→ GIVEN DATA
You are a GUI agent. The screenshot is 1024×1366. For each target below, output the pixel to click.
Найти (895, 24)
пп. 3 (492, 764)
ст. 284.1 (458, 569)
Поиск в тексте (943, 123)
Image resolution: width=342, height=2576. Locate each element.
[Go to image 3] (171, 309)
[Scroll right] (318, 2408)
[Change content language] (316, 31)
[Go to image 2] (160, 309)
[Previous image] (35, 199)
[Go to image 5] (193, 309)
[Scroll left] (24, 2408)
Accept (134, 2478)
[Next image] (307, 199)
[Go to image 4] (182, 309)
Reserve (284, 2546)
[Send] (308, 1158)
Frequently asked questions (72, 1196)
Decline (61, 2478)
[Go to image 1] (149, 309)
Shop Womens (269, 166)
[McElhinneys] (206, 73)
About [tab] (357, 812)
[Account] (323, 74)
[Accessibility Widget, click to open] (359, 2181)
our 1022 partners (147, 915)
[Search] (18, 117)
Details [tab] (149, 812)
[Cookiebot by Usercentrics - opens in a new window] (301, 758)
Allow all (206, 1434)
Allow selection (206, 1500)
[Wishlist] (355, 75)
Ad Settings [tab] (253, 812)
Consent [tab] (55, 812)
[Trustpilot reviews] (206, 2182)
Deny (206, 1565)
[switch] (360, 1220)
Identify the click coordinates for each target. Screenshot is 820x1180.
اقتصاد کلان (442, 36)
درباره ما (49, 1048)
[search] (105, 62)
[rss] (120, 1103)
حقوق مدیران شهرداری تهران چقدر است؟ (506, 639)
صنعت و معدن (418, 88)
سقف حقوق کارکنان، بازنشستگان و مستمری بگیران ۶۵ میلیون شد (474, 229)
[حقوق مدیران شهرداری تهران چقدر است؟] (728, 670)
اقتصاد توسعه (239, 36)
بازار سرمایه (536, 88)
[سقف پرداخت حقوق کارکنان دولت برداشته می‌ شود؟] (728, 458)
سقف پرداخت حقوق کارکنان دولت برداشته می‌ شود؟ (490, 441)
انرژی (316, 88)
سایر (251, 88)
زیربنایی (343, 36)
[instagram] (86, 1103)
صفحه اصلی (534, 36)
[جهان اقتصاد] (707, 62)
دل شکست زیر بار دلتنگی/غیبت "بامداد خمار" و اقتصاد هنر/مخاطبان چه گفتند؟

→ WHAT TO WORK ON
Repeat the whole listing exactly.

→ ANSWER TO THE EXERCISE
You are a GUI agent. The screenshot is 1024×1366. For each target below, output the pixel to click.
Найти (895, 24)
пп. 3 (492, 764)
ст. 284.1 (458, 569)
Поиск в тексте (943, 123)
Image resolution: width=342, height=2576. Locate each element.
[Go to image 3] (171, 309)
[Scroll right] (318, 2408)
[Change content language] (316, 31)
[Go to image 2] (160, 309)
[Previous image] (35, 199)
[Go to image 5] (193, 309)
[Scroll left] (24, 2408)
Accept (134, 2478)
[Next image] (307, 199)
[Go to image 4] (182, 309)
Reserve (284, 2546)
[Send] (308, 1158)
Frequently asked questions (72, 1196)
Decline (61, 2478)
[Go to image 1] (149, 309)
Shop Womens (269, 166)
[McElhinneys] (206, 73)
About [tab] (357, 812)
[Account] (323, 74)
[Accessibility Widget, click to open] (359, 2181)
our 1022 partners (147, 915)
[Search] (18, 117)
Details [tab] (149, 812)
[Cookiebot by Usercentrics - opens in a new window] (301, 758)
Allow all (206, 1434)
Allow selection (206, 1500)
[Wishlist] (355, 75)
Ad Settings [tab] (253, 812)
Consent [tab] (55, 812)
[Trustpilot reviews] (206, 2182)
Deny (206, 1565)
[switch] (360, 1220)
Identify the click coordinates for each target. Screenshot is 820x1180.
اقتصاد کلان (442, 36)
درباره ما (49, 1048)
[search] (105, 62)
[rss] (120, 1103)
حقوق مدیران شهرداری تهران چقدر است؟ (506, 639)
صنعت و معدن (418, 88)
سقف حقوق کارکنان، بازنشستگان و مستمری بگیران ۶۵ میلیون شد (474, 229)
[حقوق مدیران شهرداری تهران چقدر است؟] (728, 670)
اقتصاد توسعه (239, 36)
بازار سرمایه (536, 88)
[سقف پرداخت حقوق کارکنان دولت برداشته می‌ شود؟] (728, 458)
سقف پرداخت حقوق کارکنان دولت برداشته می‌ شود؟ (490, 441)
انرژی (316, 88)
سایر (251, 88)
زیربنایی (343, 36)
[instagram] (86, 1103)
صفحه اصلی (534, 36)
[جهان اقتصاد] (707, 62)
دل شکست زیر بار دلتنگی/غیبت "بامداد خمار" و اقتصاد هنر/مخاطبان چه گفتند؟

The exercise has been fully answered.